I finished it on Wednesday night, in bed, late. Had to stay up until I read the last page. Haven’t yet been able to pick up a new book. I’m still living with these characters, still recovering from and savoring the journey this book took me on. It was intense and emotional and beautiful. So sad. And so uplifting. And so raw and real.

I want my writing to do to a reader what this book did to me.

Such a gorgeous cover...

Such a gorgeous cover!

Lovely, Dark and Deep is about a girl’s slow and painful recovery after a tragedy. Wren has moved from her busy life with her mom in Manhattan to a cold, isolated existence with her dad in the Maine woods. She’s pulled away from the friends she had before, pushed away the people who say that she should be moving beyond her grief by now, months after the night that changed her life forever. She spent three months after the car accident that killed her boyfriend not speaking at all, and she still retreats into a deep, comforting silence whenever the world gets too hard, too intrusive, too real.

The book follows Wren through this painful first winter after the accident, as she wavers between wanting to hide forever and being slowly pulled out of her shell of grief by new friends and people who care about her. When she meets Cal, a guy who’s facing a struggle of his own, they start to find solace in each other—but she has to decide whether opening up again is worth the possibility of pain that relationships bring.

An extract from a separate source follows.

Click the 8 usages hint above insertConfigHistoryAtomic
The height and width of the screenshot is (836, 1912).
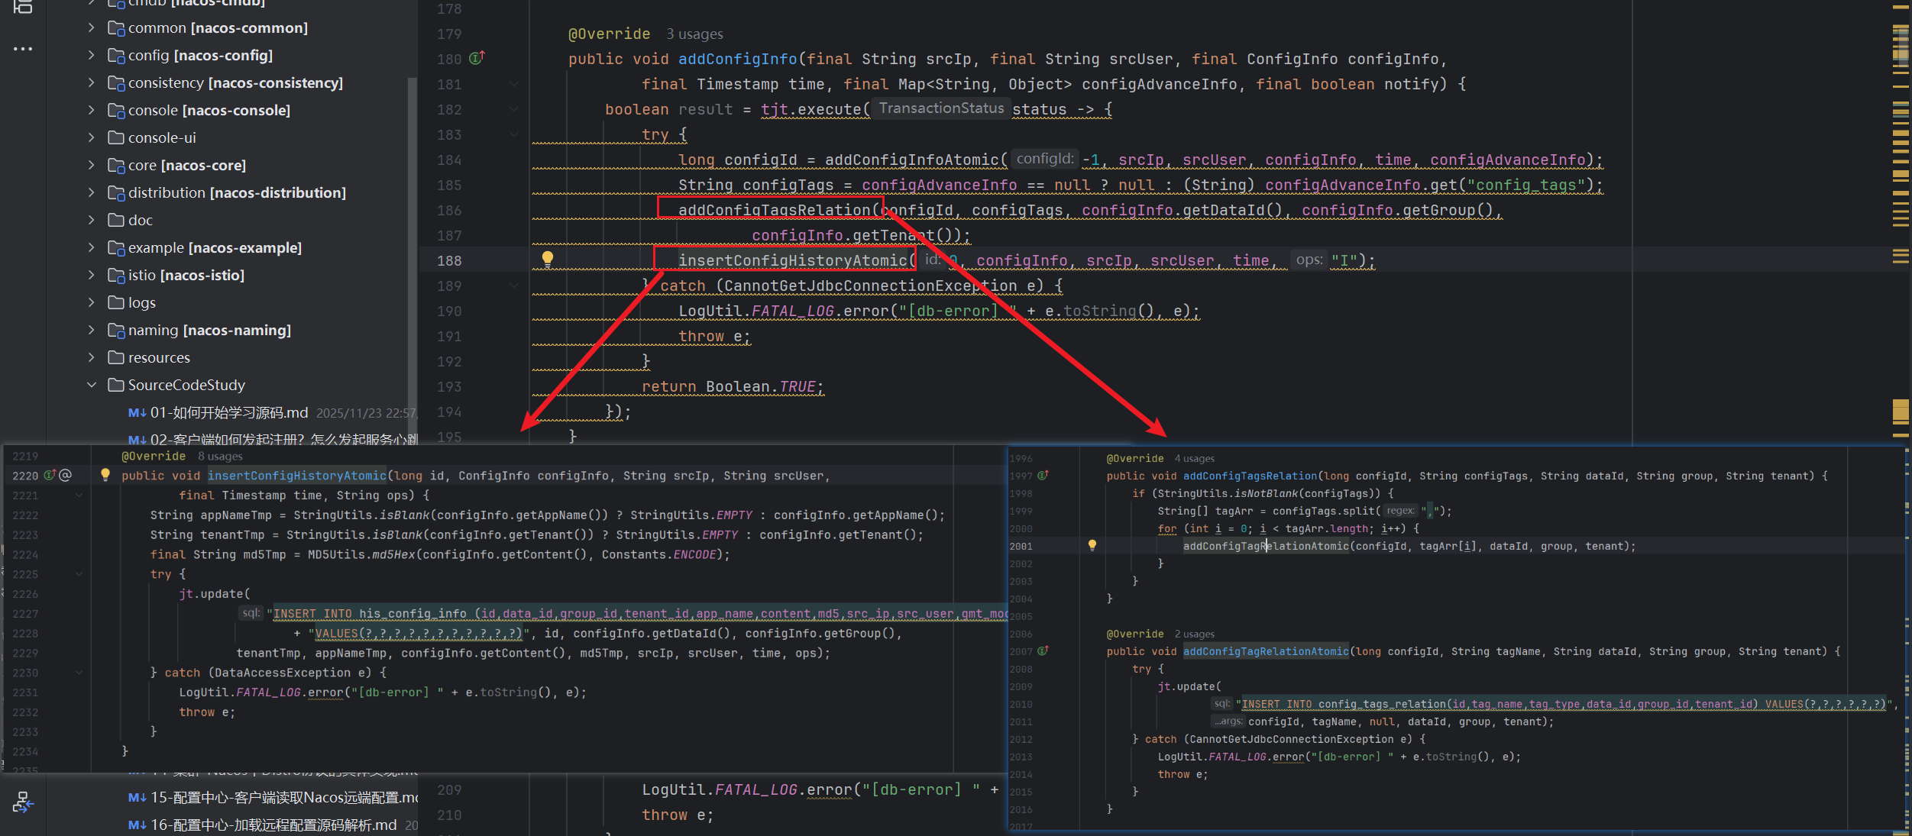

The language in this book was so evocative and beautiful. Amy McNamara is a poet, and it shows in her prose. Every word counts. The writing in Lovely, Dark and Deep perfectly portrays Wren’s emotional state. When she’s far away, retreating, being silent, you feel that muffled grief in every sentence. When her pain pierces the surface, you feel that, too. I’m not exaggerating when I say I read most of this book with a tightness in my chest, almost like I was experiencing Wren’s emotions along with her. It’s part of the reason why I couldn’t put it down—I needed the emotional relief I hoped was coming for Wren.

I also have to mention the setting. I saw, so vividly, the world Wren lived in, especially the woods where she runs—woods that are, in the words of Robert Frost that she only partially remembers, “lovely, dark and deep.” Snow blankets those woods like grief blankets Wren. The ground is often rocky and treacherous. Icy snow cuts at Wren’s ankles. I’m working on a book in which setting is hugely important, as well, and I read McNamara’s book almost like a master-class in physical description and emotional resonance.

Seemed appropriate that I woke up to snowfall this morning, too...

Seemed appropriate that I woke up to snowfall this morning, too…

Have I gushed enough yet? Do you need to hear more about Cal, the kind, stubborn (and cute) love interest dealing with a loss that’s the same as and also different from Wren’s? Should I mention that for all the sadness in this book, it’s also filled with hope?

Needless to say: Read Lovely, Dark and Deep. I know I’ll be thinking about it for a long time to come.